Ganar tiempo
Presupuesto y FMI
La ley de leyes 2019 sigue a pie juntillas el programa del organismo internacional de crédito que aun en sus pronósticos más optimistas prevé un empeoramiento de las principales variables económicas. Descenso de la producción automotriz.
Diego Rubinzal

Loa buitres primero. El Fondo presiona al país por un ajuste que asegure los pagos de su deuda. (Mark Kanning/Alamy Stock Photo)

El apoyo del peronismo «racional» resultó vital para la sanción de la Ley de Presupuesto, que, como es sabido, incorpora todos y cada uno de los compromisos asumidos con el Fondo Monetario Internacional (FMI).
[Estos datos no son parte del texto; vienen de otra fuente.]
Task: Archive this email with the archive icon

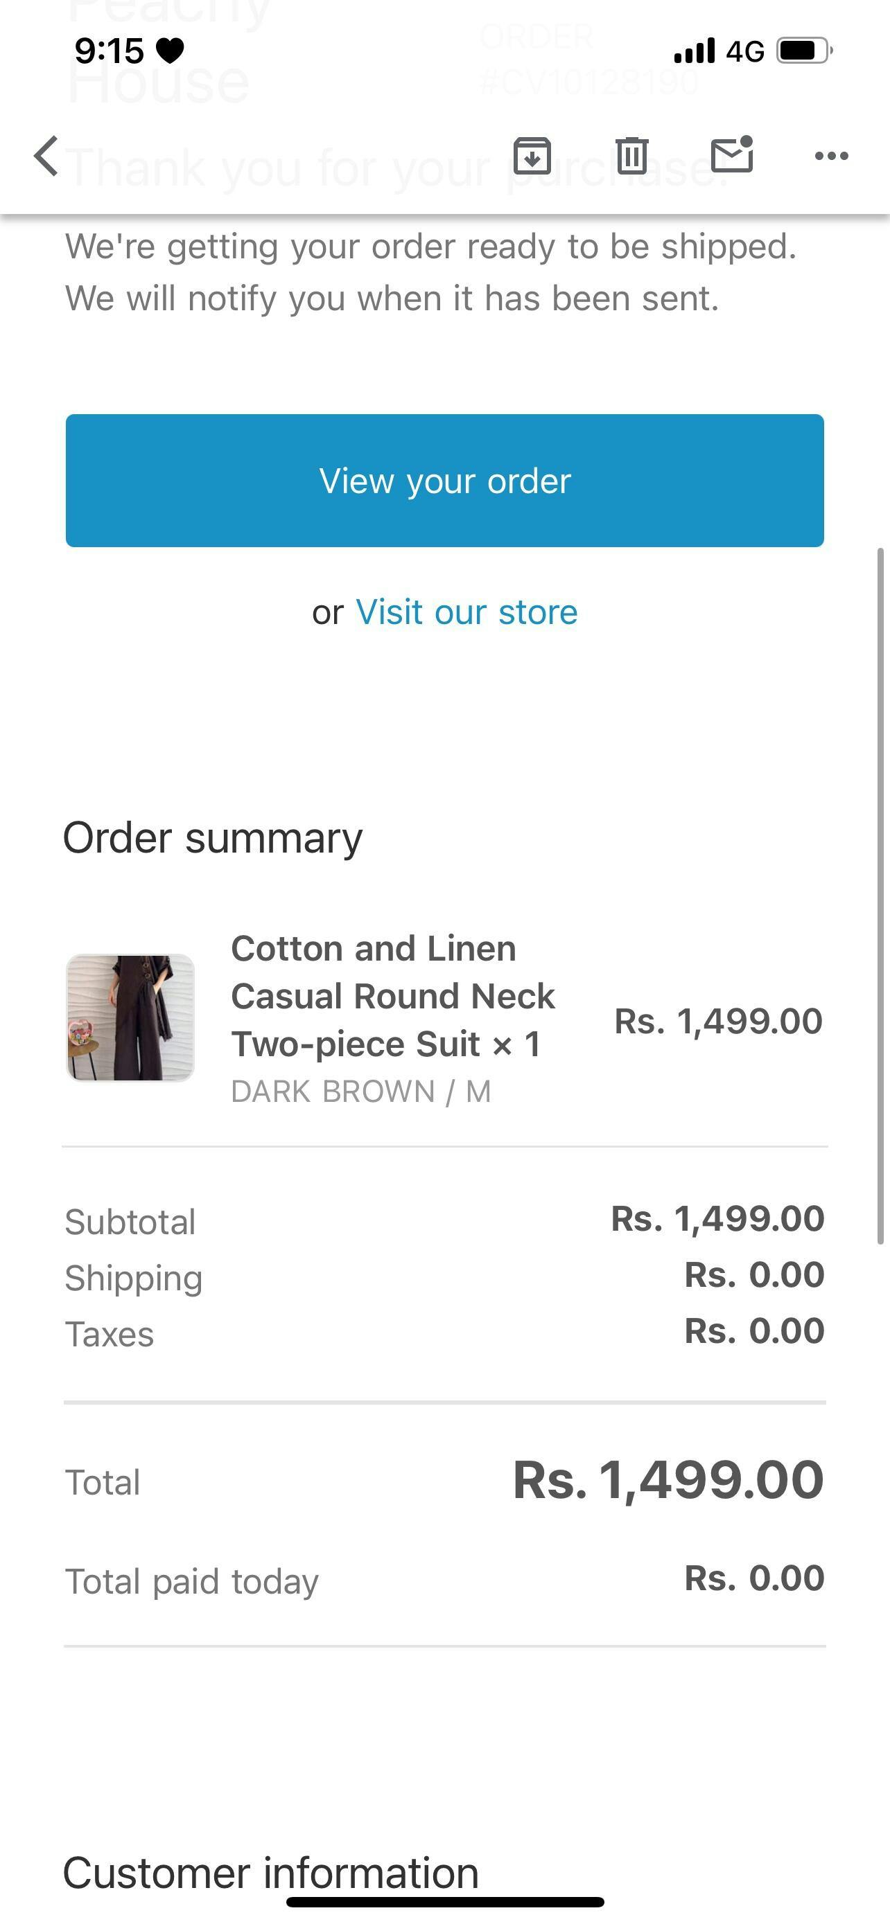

En el proyecto del Ejecutivo quedó en evidencia que el recorte del gasto público –en pos del déficit cero– incluirá conceptos tales como subsidios, obra pública y transferencias a las provincias. «La Argentina demuestra una clara disciplina para acelerar el ajuste fiscal y llevar las cuentas públicas a un nivel de equilibrio primario en 2019», elogió la titular del Fondo, Christine Lagarde.
Sin embargo, el respaldo del directorio del Fondo Monetario solo permite ganar algo de tiempo. Aunque el refuerzo de las reservas logre estabilizar el frente financiero, sacudido en abril por la corrida cambiaria, las recetas fondomonetaristas profundizarán la crisis económica. La historia argentina y mundial es pródiga en lecciones al respecto. En su reciente libro, Globalizations and its discontents revisited, el Premio Nobel de Economía Joseph Stiglitz repasa los resultados de la actuación del FMI en las crisis de Tailandia y el sudeste asiático (1997), Rusia (1998), la crisis financiera (2008) y Grecia (2010), entre otras. La conclusión a la que arriba el Nobel es que la intervención del «bombero» avivó el incendio, ya que en todos los casos, las políticas de ajuste profundizaron los problemas preexistentes. Por ejemplo, la tasa de desempleo se triplicó en Tailandia, se cuadriplicó en Corea y fue diez veces más alta en Indonesia.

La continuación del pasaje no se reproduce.